Restaurants, bars, pubs (indoors)
You have to wear a mask in all of these places when you come in, leave or move around. You can only take your mask off while you’re sat down. 2G rules also apply here.

Hotels and other types of accommodation 
Restrictions are tougher here, too, with 2G now in force. This means that unvaccinated people can no longer get a room, even if they have a negative test.

Hairdressers
For close-contact services, such as hairdressers and beauticians, it’s up to the service providers themselves to decide whether they require customers to wear masks or a negative test.

Football matches and other large-scale events
Rules have changed here, too. From December 1st, capacity will be limited to 5,000 people plus 50 percent of the total potential stadium or arena capacity. And only those who’ve been vaccinated or have recovered from Covid-19 will be allowed in. Masks are also compulsory.

For the Olympic Stadium, this means capacity will be capped at 42,000 spectators and 16,000 for the Alte Försterei stadium. 

Transport
3G rules – ie vaccinated, recovered or a negative test – still apply on the U-Bahn, S-Bahn, trams and buses in Berlin. It was not possible to tighten restrictions, Matz said, as the regulations were issued at national level.

According to the German Act on the Prevention and Control of Infectious Diseases, people have to wear a surgical mask or an FFP2 mask  on public transport.

Christmas markets
The Senate currently has no plans to cancel the capital’s Christmas markets, some of which have been open since Monday. 

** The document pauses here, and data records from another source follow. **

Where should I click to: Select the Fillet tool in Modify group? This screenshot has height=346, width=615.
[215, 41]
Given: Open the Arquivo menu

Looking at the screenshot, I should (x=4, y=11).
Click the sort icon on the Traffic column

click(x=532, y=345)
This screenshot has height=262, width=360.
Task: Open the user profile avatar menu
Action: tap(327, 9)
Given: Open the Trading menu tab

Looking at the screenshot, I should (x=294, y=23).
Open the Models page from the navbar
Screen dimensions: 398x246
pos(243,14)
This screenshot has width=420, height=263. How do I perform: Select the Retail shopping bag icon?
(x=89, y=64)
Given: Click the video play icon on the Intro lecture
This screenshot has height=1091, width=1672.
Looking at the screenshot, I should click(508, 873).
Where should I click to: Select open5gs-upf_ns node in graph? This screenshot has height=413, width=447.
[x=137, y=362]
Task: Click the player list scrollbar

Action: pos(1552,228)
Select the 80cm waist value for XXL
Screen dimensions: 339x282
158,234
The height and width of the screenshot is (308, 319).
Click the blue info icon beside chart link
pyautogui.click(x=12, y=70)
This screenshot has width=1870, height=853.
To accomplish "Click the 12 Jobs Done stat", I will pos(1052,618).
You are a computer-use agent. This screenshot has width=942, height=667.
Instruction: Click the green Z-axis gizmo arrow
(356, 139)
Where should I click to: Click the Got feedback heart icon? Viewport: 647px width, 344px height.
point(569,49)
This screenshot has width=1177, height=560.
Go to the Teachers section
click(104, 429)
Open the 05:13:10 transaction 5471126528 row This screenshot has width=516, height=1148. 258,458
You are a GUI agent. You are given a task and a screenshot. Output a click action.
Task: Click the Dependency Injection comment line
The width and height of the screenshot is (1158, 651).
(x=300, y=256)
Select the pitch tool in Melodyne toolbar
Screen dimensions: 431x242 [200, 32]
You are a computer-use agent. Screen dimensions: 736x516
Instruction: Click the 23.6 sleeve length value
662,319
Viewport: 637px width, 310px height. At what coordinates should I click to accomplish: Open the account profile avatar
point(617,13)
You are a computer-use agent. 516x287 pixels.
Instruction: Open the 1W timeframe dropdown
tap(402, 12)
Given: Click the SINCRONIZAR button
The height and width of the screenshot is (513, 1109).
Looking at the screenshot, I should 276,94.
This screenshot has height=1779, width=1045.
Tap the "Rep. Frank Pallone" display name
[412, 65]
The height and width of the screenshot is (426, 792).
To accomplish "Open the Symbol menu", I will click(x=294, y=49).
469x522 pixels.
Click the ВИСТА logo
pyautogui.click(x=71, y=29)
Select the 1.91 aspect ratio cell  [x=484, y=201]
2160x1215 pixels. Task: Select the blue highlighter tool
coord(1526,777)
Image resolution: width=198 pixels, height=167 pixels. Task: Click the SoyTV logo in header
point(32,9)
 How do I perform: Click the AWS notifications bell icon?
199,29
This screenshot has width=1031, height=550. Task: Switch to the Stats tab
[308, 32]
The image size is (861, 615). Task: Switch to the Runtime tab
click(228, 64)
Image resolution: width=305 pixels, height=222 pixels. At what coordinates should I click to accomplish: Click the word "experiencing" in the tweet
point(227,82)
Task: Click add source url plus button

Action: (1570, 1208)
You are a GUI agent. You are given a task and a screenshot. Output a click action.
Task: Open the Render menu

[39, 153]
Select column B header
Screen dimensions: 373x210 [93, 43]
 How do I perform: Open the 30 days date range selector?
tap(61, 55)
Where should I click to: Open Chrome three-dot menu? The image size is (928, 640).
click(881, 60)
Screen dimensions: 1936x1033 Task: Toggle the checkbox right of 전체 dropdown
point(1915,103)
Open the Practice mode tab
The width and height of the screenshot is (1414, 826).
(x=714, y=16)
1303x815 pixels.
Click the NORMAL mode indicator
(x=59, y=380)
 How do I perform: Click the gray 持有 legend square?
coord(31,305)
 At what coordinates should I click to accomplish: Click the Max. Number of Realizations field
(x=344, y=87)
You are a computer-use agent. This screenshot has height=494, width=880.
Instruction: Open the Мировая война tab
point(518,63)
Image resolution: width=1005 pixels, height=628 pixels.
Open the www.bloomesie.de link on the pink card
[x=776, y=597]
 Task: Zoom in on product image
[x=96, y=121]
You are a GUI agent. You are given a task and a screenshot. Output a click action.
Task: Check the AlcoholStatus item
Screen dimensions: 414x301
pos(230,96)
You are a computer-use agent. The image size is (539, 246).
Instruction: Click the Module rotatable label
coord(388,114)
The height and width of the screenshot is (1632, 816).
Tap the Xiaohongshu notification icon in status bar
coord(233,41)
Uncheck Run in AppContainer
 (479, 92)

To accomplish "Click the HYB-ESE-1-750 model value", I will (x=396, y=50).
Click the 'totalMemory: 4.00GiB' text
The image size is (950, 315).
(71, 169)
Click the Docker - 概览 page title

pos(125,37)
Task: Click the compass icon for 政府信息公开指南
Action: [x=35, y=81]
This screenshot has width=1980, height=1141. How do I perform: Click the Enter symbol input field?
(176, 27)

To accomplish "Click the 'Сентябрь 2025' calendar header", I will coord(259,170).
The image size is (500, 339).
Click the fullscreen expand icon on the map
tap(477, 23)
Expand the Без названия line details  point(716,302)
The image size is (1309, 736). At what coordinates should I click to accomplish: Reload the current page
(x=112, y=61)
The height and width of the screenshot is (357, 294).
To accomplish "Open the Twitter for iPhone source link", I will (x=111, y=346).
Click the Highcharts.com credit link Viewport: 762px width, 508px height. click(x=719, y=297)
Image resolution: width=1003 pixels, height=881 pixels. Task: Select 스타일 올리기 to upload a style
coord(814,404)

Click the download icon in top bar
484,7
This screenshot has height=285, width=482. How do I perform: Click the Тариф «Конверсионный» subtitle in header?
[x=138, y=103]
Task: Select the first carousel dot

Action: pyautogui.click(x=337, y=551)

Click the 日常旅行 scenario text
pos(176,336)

According to Matz, 2G rules apply and wearing a mask is compulsory.

Schools and day-care
Pupils will still have to take Covid tests three times a week and, in classes where there are at least two children who test positive in the rapid antigen tests, then tests should be carried out daily for a week.  

Unlike in Brandenburg, there are currently no plans to move away from face-to-face teaching. The child-friendly ‘lollipop’ Covid tests will be made compulsory in day-care centres and parents will be required to confirm that the tests have been carried out. Day-care staff have to document the results.

What about vaccination centres?
Berlin wants to expand these and set up new ones, according to Matz. A new vaccination centre should open in the Ring centre at the end of the week and 50 soldiers from the German army have been helping at the vaccination centre at the Exhibition Centre each day since last week.

The capacity in the new vaccination centre in the Lindencenter in Lichtenberg is expected to be doubled. There are also additional vaccination appointments so that people can get their jabs more quickly. Currently, all appointments are fully booked well into the new year.